SP Genel Başkanı Karamollaoğlu, Karamollaoğlu, Cumhurbaşkanı Erdoğan’ın, Ahlat ilçesinde 10 dönümlük arazi içerisinde 1071 metrekare oturum alanına sahip bir Cumhurbaşkanlığı Köşkü inşa edileceğine dair açıklamasına da tep gösterdi. Karamollaoğlu, iktidar tarafından dile getirilen “İtibardan tasarruf olmaz” sözüne de atıfta bulunarak, “Tasarruf, hakikaten itibardan bile tasarruf etmektir. Bugün Ahlat’ın, Malazgirt’in 1071 metrekarelik köşke değil, 1071 kişinin çalışacağı bir fabrikaya ihtiyacı var. Bu müjdeyi verselerdi ellerini öperdik.” dedi.
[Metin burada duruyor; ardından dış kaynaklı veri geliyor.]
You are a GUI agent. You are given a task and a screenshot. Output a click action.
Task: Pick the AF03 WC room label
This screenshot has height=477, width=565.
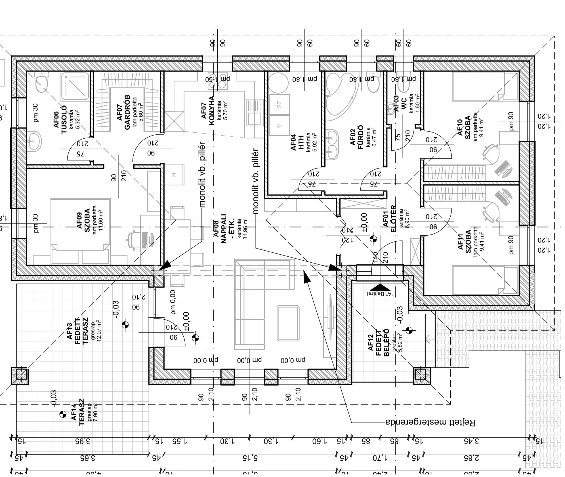pos(400,104)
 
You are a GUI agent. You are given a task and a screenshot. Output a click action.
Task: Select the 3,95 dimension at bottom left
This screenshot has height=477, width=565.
pos(83,441)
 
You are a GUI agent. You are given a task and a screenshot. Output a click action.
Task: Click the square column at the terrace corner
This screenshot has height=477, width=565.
pos(20,375)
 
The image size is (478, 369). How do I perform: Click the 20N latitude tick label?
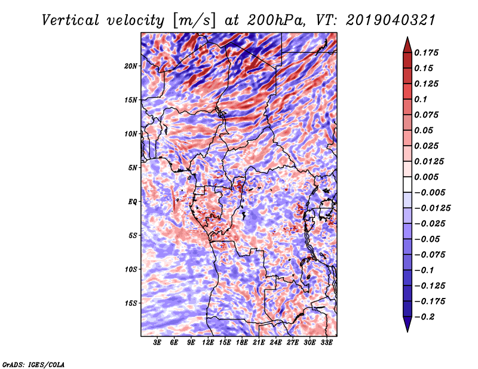point(131,66)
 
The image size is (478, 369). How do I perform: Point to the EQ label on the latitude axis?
point(132,202)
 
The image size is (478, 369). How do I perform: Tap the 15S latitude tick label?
point(131,303)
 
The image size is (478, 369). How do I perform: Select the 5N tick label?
point(133,168)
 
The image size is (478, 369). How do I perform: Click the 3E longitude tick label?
point(158,343)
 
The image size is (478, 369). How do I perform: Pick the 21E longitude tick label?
point(259,343)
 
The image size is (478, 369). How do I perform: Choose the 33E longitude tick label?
point(326,343)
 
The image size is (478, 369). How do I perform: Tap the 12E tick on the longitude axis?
point(208,343)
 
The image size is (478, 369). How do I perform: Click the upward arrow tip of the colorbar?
point(406,39)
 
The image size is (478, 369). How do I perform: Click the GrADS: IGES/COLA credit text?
point(33,364)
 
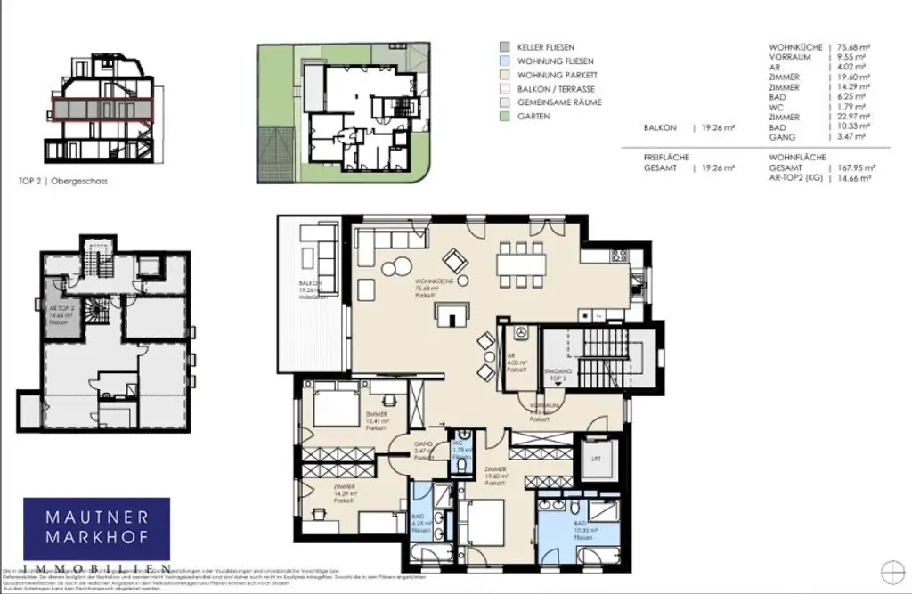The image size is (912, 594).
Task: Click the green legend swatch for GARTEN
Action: [504, 116]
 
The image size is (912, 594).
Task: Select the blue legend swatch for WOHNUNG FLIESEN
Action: [504, 60]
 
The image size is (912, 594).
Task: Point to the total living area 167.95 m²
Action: [854, 167]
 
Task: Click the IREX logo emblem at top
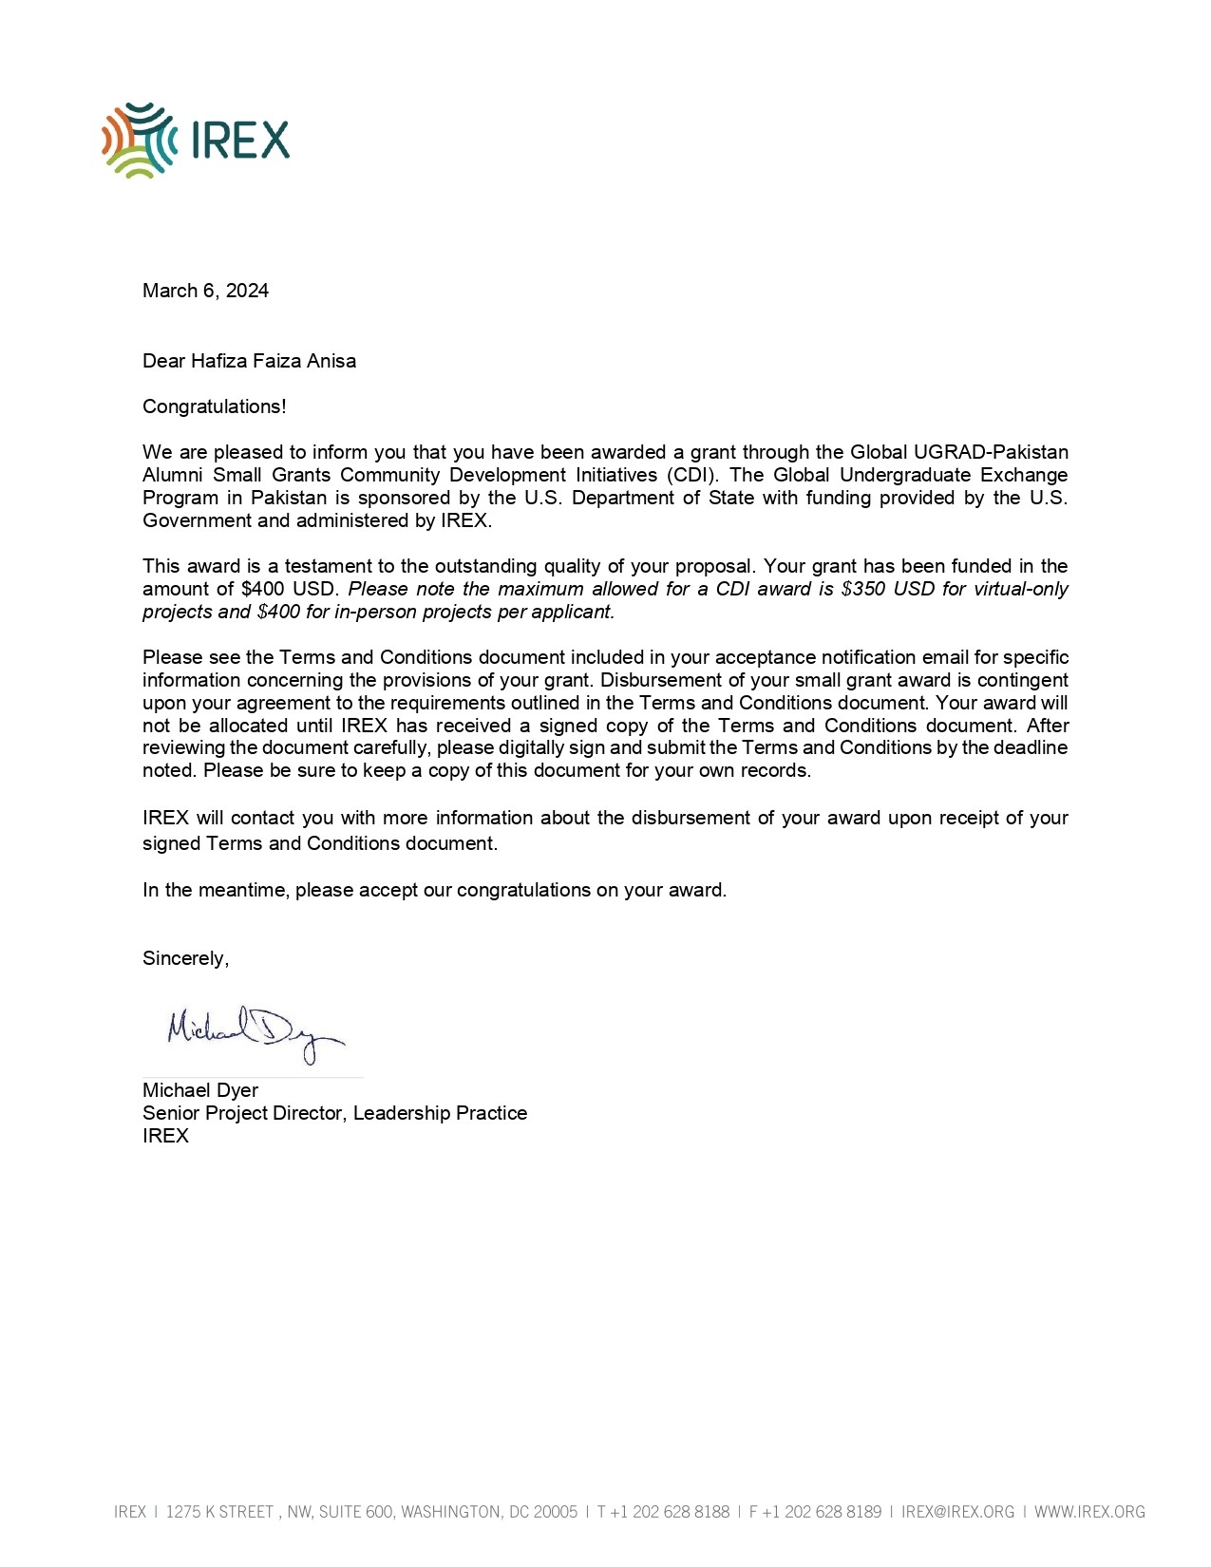pos(139,141)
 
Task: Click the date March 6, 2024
pos(205,291)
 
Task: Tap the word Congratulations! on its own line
pos(214,406)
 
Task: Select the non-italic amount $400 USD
pos(290,589)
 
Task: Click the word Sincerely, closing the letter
pos(185,958)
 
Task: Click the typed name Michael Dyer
pos(200,1090)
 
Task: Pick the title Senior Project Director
pos(244,1113)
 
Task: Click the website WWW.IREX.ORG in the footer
pos(1089,1512)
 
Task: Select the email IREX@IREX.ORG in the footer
pos(957,1512)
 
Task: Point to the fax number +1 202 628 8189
pos(822,1512)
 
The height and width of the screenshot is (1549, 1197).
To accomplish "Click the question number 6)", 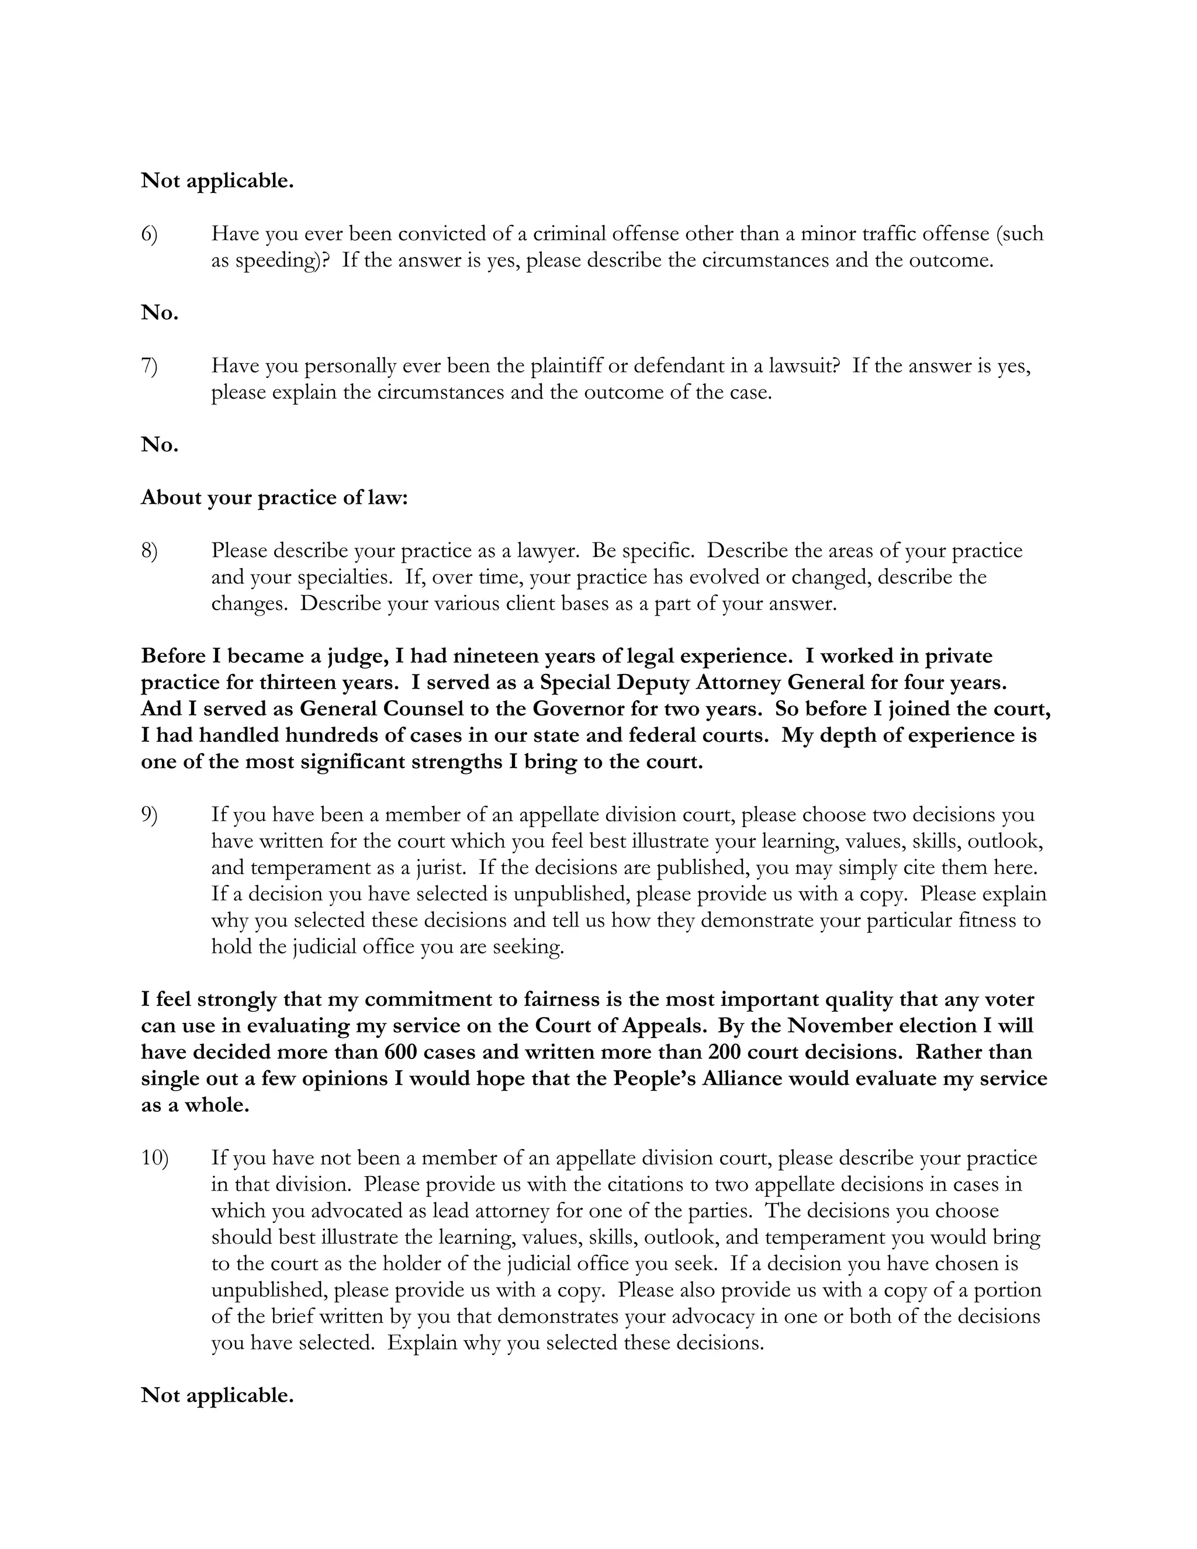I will coord(149,234).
Saadet Partisi Genel Başkanı Temel Karamollaoğlu, haftalık
basın toplantısında partisinin güncel siyasî gelişmelere dair görüşlerini dile
getirdi.
Konuşmasının başında Malazgirt Zaferi’ni ve 30 Ağustos Zafer
Bayramı’nı kutlayan Karamollaoğlu, “Gazi Mustafa Kemal ve silah arkadaşları
başta olmak üzere, bu vatan uğruna can veren bütün şehitlerimizi bir kez daha
rahmet ve şükranla yad ediyorum.” dedi.
Tarihte Ağustos ayında elde edilmiş olan zaferlerinin temel
iki özelliğinin bağımsızlık ile birlik ve beraberlik olduğuna işaret eden Karamollaoğlu,
“Hiç kimsenin şüphesi olmasın ki bu aziz millet, istiklâl ve istikbalimiz
tehlikeye düştüğünde aynı kararlılığı ortaya koymaktan hiçbir zaman
çekinmeyecektir.” diye konuştu.
Sultan Alparslan ve
Erdoğan mukayesesi
Sultan Alparslan’ın, Malazgirt savaşını kazandığında Anadolu’da
bir saray, bir köşk değil bir sistem inşa ettiğinin altını çizen Karamollaoğlu,
üstü kapalı olarak Sultan Alparslan’la Cumhurbaşkanı Recep Tayyip Erdoğan’ı
kıyasladı. Karamollaoğlu, şöyle konuştu:
“Sultan Alparslan, cesaretliydi, ileri görüşlüydü; fakat
aynı zamanda mütevazıydı. (…) İstişareye önem verir, tecrübeden yararlanırdı. Alimlerin
ilmine hürmet eder ve bunun gereği olarak da bu hürmetin devamı olarak
müesseseler kurmayı bir vazife olarak görürdü. Nizamiye Medreseleri gibi Dünyanın
en ileri eğitim müesseselerini o ihdas etmişti. Adalet üzere davranırdı. Haksız
yere kimseye zulmetmez, zulmedilmesine de müsaade etmezdi. Halkın malına el
uzatılmasına asla izin vermezdi. İsraf ve şatafattan, mütevazılığın bir gereği
olarak uzak dururdu. Alçak gönüllüydü. Bugün ülke yöneticilerinde bunların kaçı
var, kaçı yok? Hiç oraya girmek istemiyorum. Tefekkürü de milletimize
bırakıyorum; ama sadece şu hatırlatmayı yapmak istiyorum ki, çadırlarda kurulan
devletler, saraylarla idame ettirilemez. Biz, bunu kendi tarihimizde de gördük,
yaşadık. Çok mütevazı ortamlarda dünyayı fethedenler, ne zaman ki mücadele
ettikleri ülkelerin yöneticilerine benzeyerek birtakım adımlar atmışlarsa, maalesef
ülkeyi bugün düştüğü durumdan kurtaramamışlardır.”
Sultan Alparslan bile
Ahlat’a köşk yaptırmamış
Karamollaoğlu, Cumhurbaşkanı Erdoğan’ın, Ahlat ilçesinde 10
dönümlük arazi içerisinde 1071 metrekare oturum alanına sahip bir
Cumhurbaşkanlığı Köşkü inşa edileceğine dair açıklamasına da tep gösterdi. Karamollaoğlu,
“Malazgirt savaşını kazanmış olan Sultan Alparslan dahi “Buraya bir köşk
yapalım” dememişken veya ondan sonra gelen hükümdarlar da böyle bir ihtiyacı (gerekli)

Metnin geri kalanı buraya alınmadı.